Getty Images sues AI art generator Stable Diffusion in the US for copyright infringement , The Verge, 6-Feb-2023

A rich source of images and descriptions about images can be found in the Getty Images catalog.

Two side by side images show soccer players fighting for a ball. The left is a real photograph but the right is an AI-generated version, with distortion of the players’ bodies and faces.
From the Getty Images v. Stability AI lawsuit.

The algorithm is so uncanny that it reproduces what looks like the Getty Images watermark in the derived image. Getty Images alleges three things.
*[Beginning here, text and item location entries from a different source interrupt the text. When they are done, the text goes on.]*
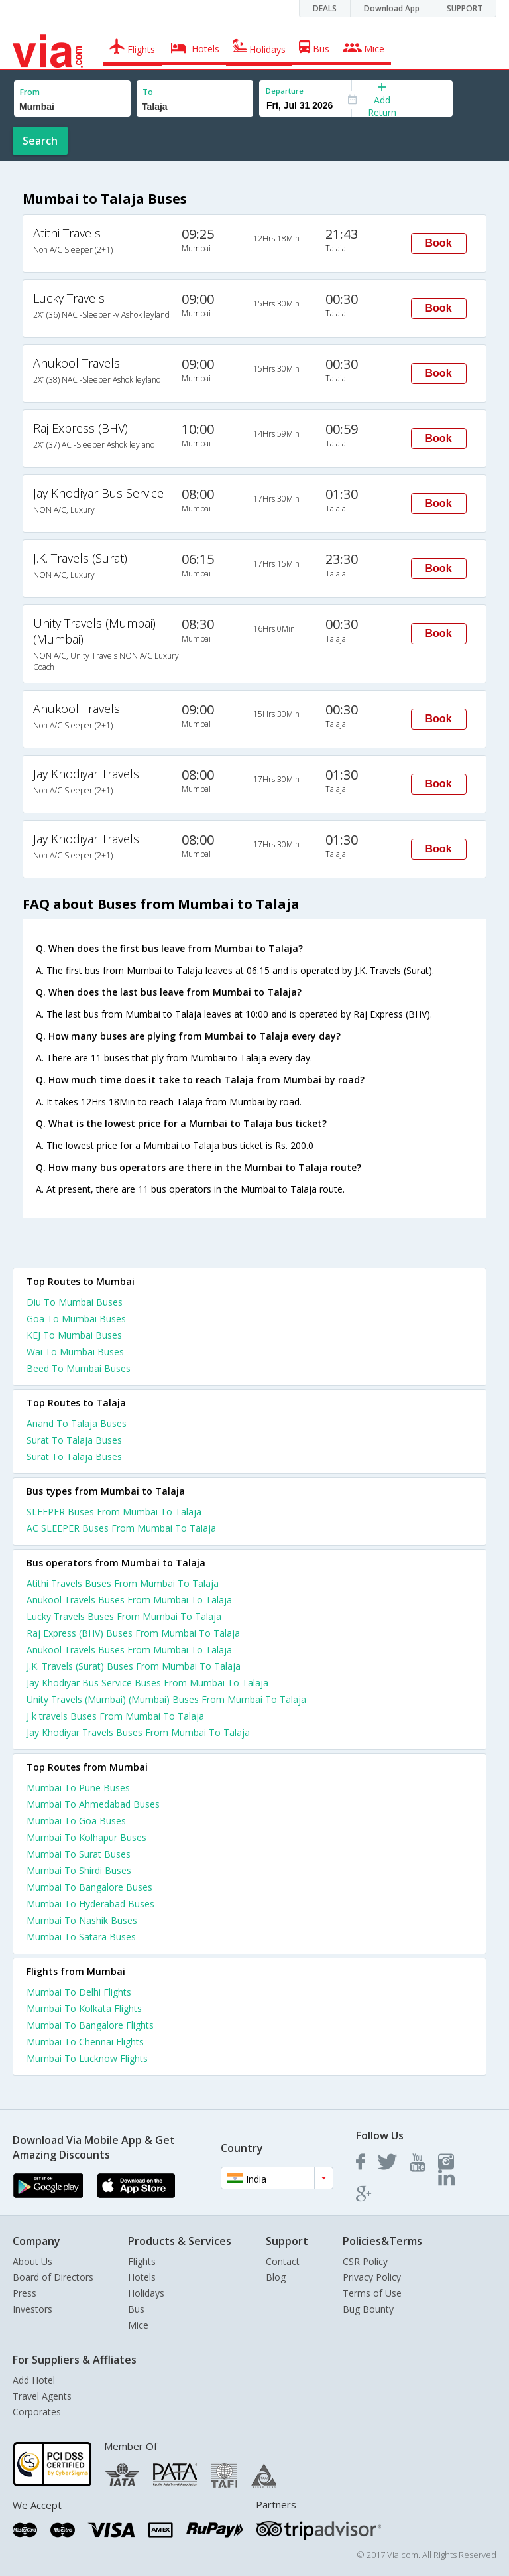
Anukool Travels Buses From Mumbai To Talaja (129, 1599)
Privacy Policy (372, 2277)
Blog (276, 2277)
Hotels (142, 2277)
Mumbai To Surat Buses (79, 1854)
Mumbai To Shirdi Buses (79, 1870)
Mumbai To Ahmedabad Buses (93, 1804)
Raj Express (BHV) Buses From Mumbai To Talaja (133, 1633)
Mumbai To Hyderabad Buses (90, 1903)
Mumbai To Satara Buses (81, 1937)
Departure (285, 91)
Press (24, 2293)
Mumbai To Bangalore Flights (90, 2025)
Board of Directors (53, 2277)
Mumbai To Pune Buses (78, 1787)
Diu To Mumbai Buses (75, 1302)
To (147, 92)
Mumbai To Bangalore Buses (89, 1887)
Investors (32, 2309)
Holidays (146, 2293)
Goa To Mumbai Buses (76, 1318)
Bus (136, 2309)
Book (438, 243)
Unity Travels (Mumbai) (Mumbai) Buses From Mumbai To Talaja (166, 1699)
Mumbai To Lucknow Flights (87, 2058)
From (30, 92)
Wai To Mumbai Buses (75, 1351)
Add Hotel (34, 2380)
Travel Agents (42, 2396)
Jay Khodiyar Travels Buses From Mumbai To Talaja (138, 1732)
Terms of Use (372, 2293)
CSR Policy (365, 2261)
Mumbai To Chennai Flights (85, 2041)
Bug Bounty (368, 2309)
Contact (283, 2261)
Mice (138, 2325)
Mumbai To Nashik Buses (82, 1920)
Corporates (37, 2412)
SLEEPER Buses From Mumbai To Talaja (114, 1511)
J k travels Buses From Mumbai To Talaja (115, 1716)
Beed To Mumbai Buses (79, 1368)
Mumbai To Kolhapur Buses (86, 1837)
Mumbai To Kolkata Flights (84, 2008)
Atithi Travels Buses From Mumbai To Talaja (123, 1583)
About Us (32, 2261)
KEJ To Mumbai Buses (74, 1335)
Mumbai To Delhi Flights (79, 1992)
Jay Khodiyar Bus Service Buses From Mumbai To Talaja (147, 1682)
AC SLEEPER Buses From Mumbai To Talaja (121, 1528)
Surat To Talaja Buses (74, 1440)
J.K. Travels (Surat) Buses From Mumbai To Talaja (134, 1666)
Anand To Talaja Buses (77, 1423)
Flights (142, 2261)
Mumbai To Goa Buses (76, 1820)
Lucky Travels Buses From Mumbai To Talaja (124, 1616)
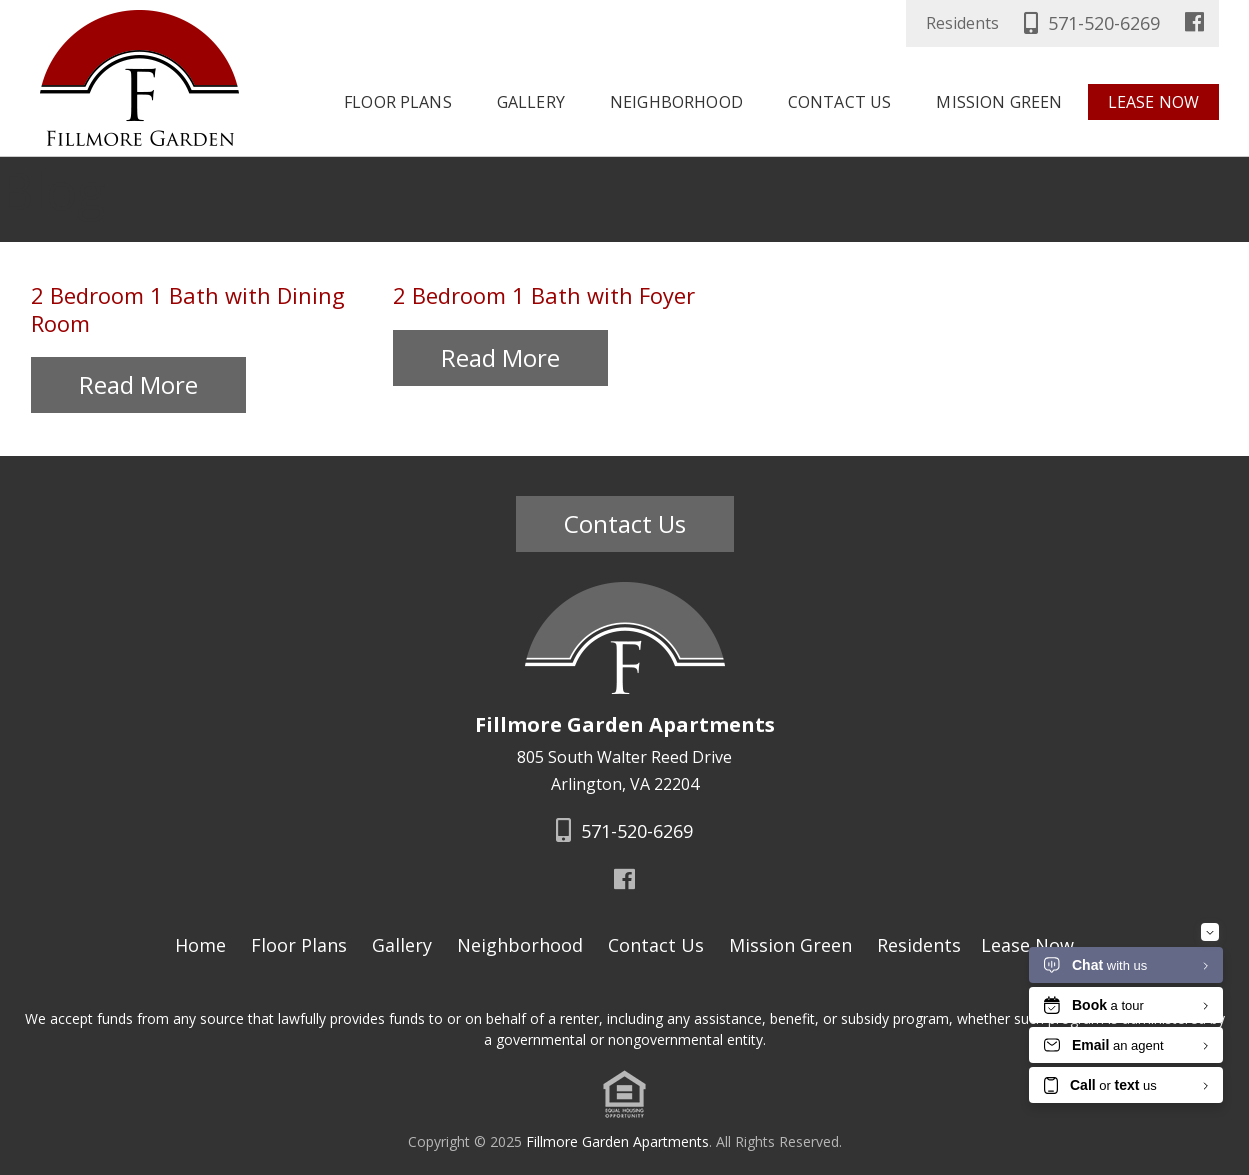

  1. Removed/altered Getty Image’s “copyright management information” (the AI-generated visible watermark resembles that of Getty Image, so these photos must have been taken from them)
  2. False copyright information (modification of the photographer’s name)
  3. Infringing on trademark (a very similar watermark implies Getty Images affiliation)

The case is in front of the U.S. District Court in Delaware.

Maybe it isn’t so magical after all?

Popular image generation models can be prompted to produce identifiable photos of real people, potentially threatening their privacy, according to new research. The work also shows that these AI systems can be made to regurgitate exact copies of medical images and copyrighted work by artists. It’s a finding that could strengthen the case for artists who are currently suing AI companies for copyright violations.
AI models spit out photos of real people and copyrighted images , MIT Technology Review, 3-Feb-2023

This article summarizes the finding of researchers investigating whether it was possible to get the LLM algorithms to return known images in the dataset. With a unique enough prompt and training data set: yes, that seems quite possible.

Two side by side images. The first is a clear headshot of a blond woman in a turquoise shirt and necklace. The second is a slightly distorted version of the same image.
Figure from 'Extracting Training Data from Diffusion Models' arXiv:2301.13188

Open source coders sue GitHub owner Microsoft and Microsoft’s partner OpenAI

Two anonymous plaintiffs, seeking to represent a class of people who own copyrights to code on GitHub, sued Microsoft, GitHub and OpenAI in November. They said the companies trained Copilot with code from GitHub repositories without complying with open-source licensing terms, and that Copilot unlawfully reproduces their code.

Open-source software can be modified or distributed for free by any users who comply with a license, which normally requires attribution to the original creator, notice of their copyright, and a copy of the license, according to the lawsuit.

OpenAI, Microsoft want court to toss lawsuit accusing them of abusing open-source code , Reuters, 27-Jan-2023

Microsoft bought GitHub in 2018 and Microsoft is a major investor and user of OpenAI’s LLM technology. Copilot is a new feature in GitHub that generates code snippets based on the open source code files uploaded to GitHub and a prompt from the user. (Sound familiar?) The software developers claim that Microsoft’s use of the code files violates the terms of open source license agreements. This is a new case, and it is one to watch to see how copyright and license terms intersect with large language models.

Roaar?

A white cat with black splotches stretches his back feet awkwardly and yawns while sitting on top of a green blanket on the photographer's lap.

A man and his cat. Is there any more to life?